___ Material for the task

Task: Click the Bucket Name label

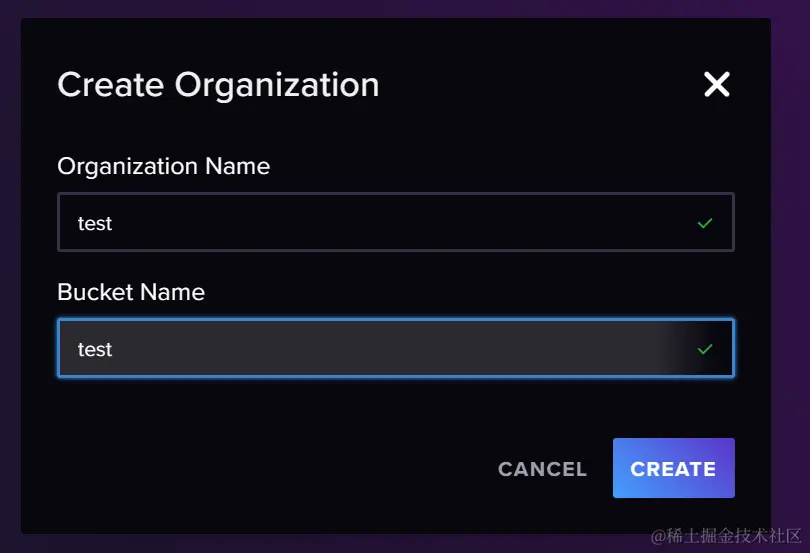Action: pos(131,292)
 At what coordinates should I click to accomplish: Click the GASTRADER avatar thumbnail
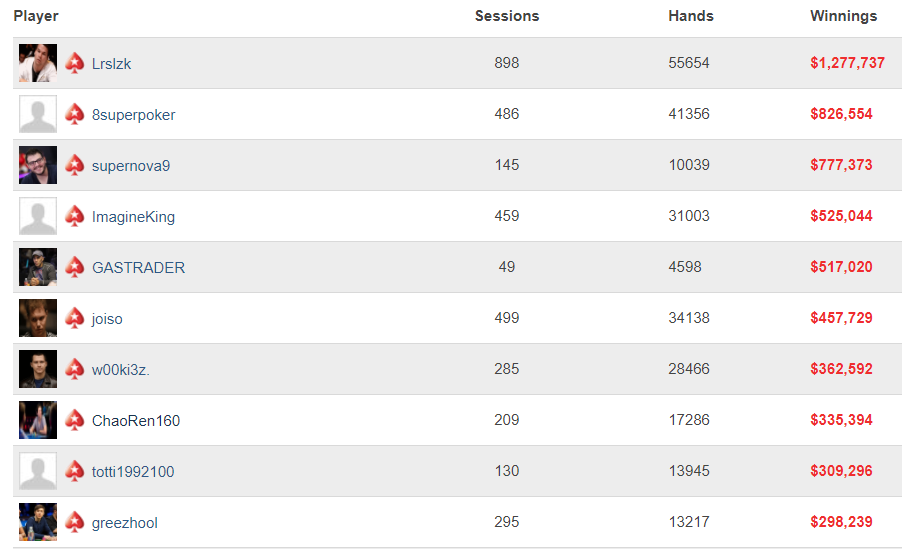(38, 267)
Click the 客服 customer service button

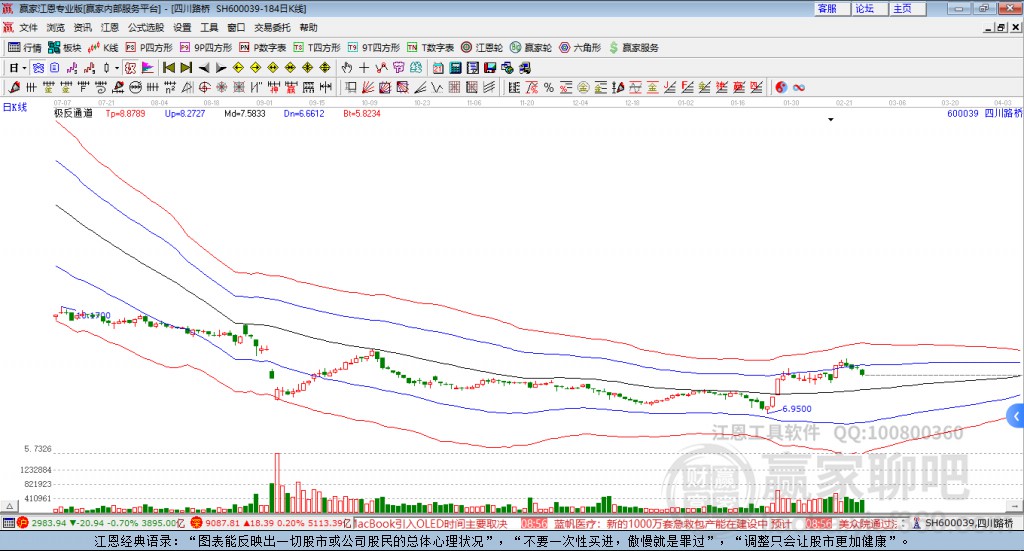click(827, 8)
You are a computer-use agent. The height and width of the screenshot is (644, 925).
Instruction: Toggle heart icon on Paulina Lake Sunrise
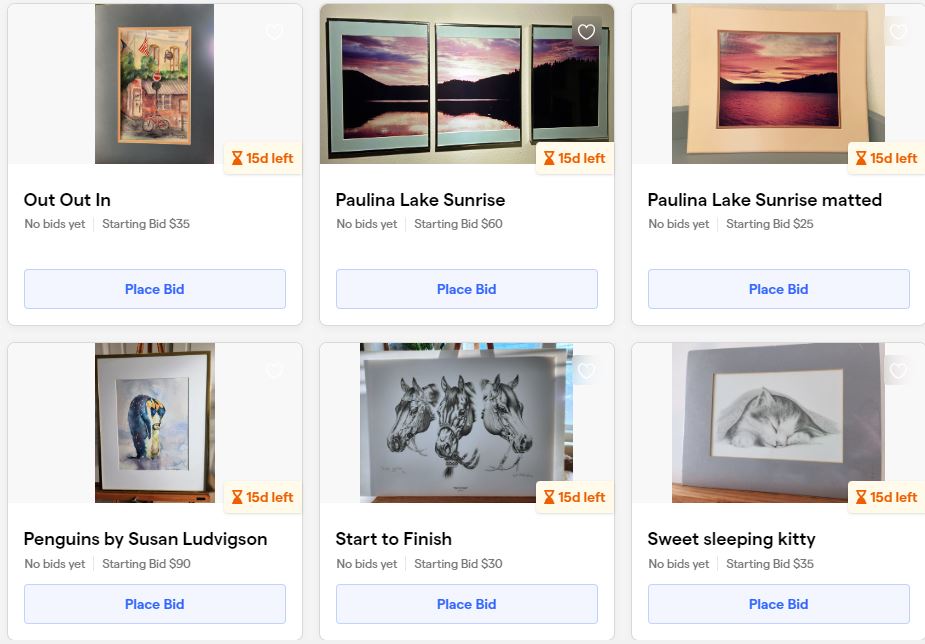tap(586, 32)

______

**Your assignment:** Retype all the entries exactly; drop the pictures.

**Solution:**
Task: Click the Bucket Name label

Action: pos(131,292)
 At what coordinates should I click to accomplish: Click the GASTRADER avatar thumbnail
(38, 267)
Click the 客服 customer service button

click(827, 8)
You are a computer-use agent. The height and width of the screenshot is (644, 925).
Instruction: Toggle heart icon on Paulina Lake Sunrise
tap(586, 32)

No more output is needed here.